NVIDIA's GTC 2026 Reveal: Three New Systems Redefining AI Infrastructure Limits

Deep News
03/24

At the GTC 2026 conference, NVIDIA introduced three new systems in one sweeping move: the Groq LPX inference rack, the Vera ETL256 CPU rack, and the STX storage reference architecture. This expansion signifies NVIDIA's strategic push to extend its product portfolio beyond GPU computing cores into low-latency inference, CPU orchestration, and the storage layer, systematically redefining the boundaries of AI infrastructure.

The Groq LPX system garnered the most market attention. This marks the first product launch from NVIDIA less than four months after completing a $20 billion intellectual property licensing agreement and acquiring Groq's core team.

The LPX rack deeply integrates Groq's LP30 chip with NVIDIA GPUs and introduces "Attention FFN Disaggregation" (AFD) technology. This technology specifically targets the compression of decoding latency in high-interaction inference scenarios, creating a previously unavailable optimization path for large-scale inference systems.

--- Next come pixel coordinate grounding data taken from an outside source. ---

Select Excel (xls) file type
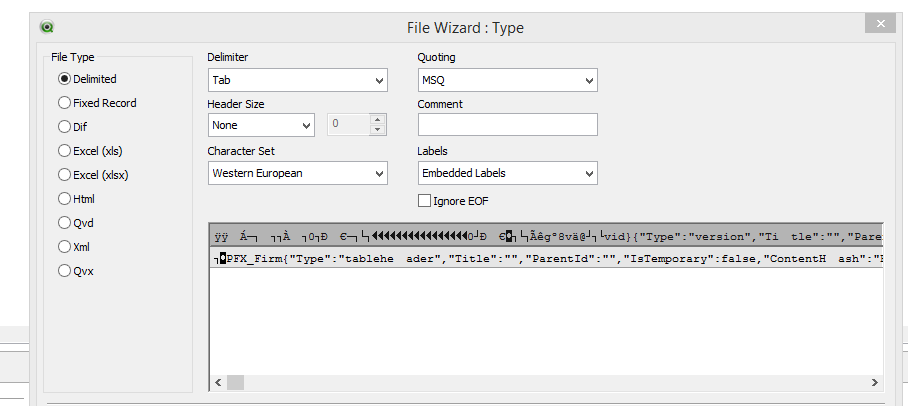The width and height of the screenshot is (908, 406). (x=65, y=151)
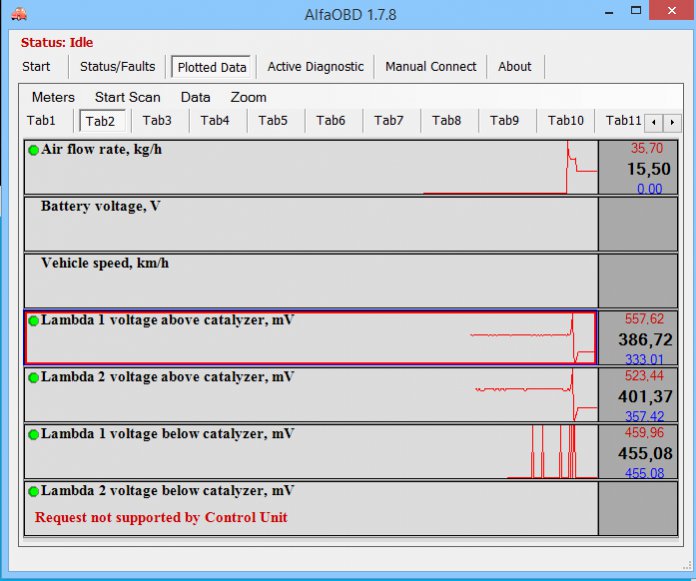Click green indicator for Lambda 2 below catalyzer
Viewport: 696px width, 581px height.
coord(33,492)
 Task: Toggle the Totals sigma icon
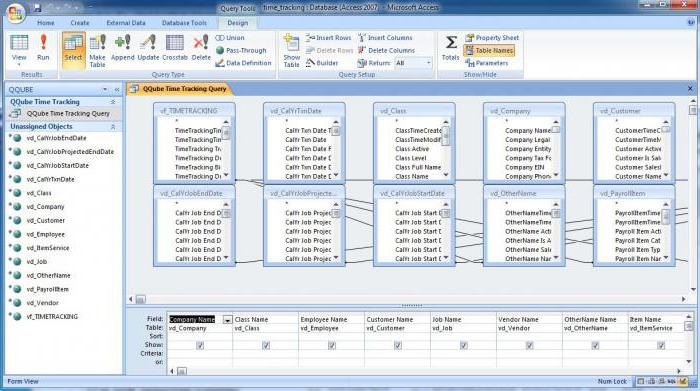point(450,47)
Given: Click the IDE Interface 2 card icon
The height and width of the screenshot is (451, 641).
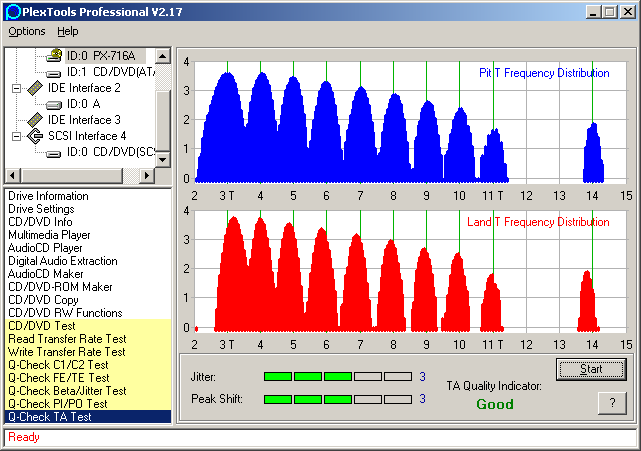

Simultaneously, the Vera ETL256 packs 256 CPUs into a single liquid-cooled rack, achieving full internal connectivity through a copper cable topology. This directly addresses the increasingly prominent CPU supply bottleneck as AI workloads scale. The STX, by providing a standardized storage reference architecture, formally extends NVIDIA's influence from the computing and network layers to the storage infrastructure layer.

Analysis indicates that these three systems collectively signal a unified strategic direction: NVIDIA is evolving beyond being merely a GPU supplier into a full-stack AI infrastructure platform provider. Its reach now covers areas previously dominated by other vendors, including inference optimization, CPU density, and storage orchestration, which is set to profoundly impact the competitive landscape of the entire AI hardware supply chain.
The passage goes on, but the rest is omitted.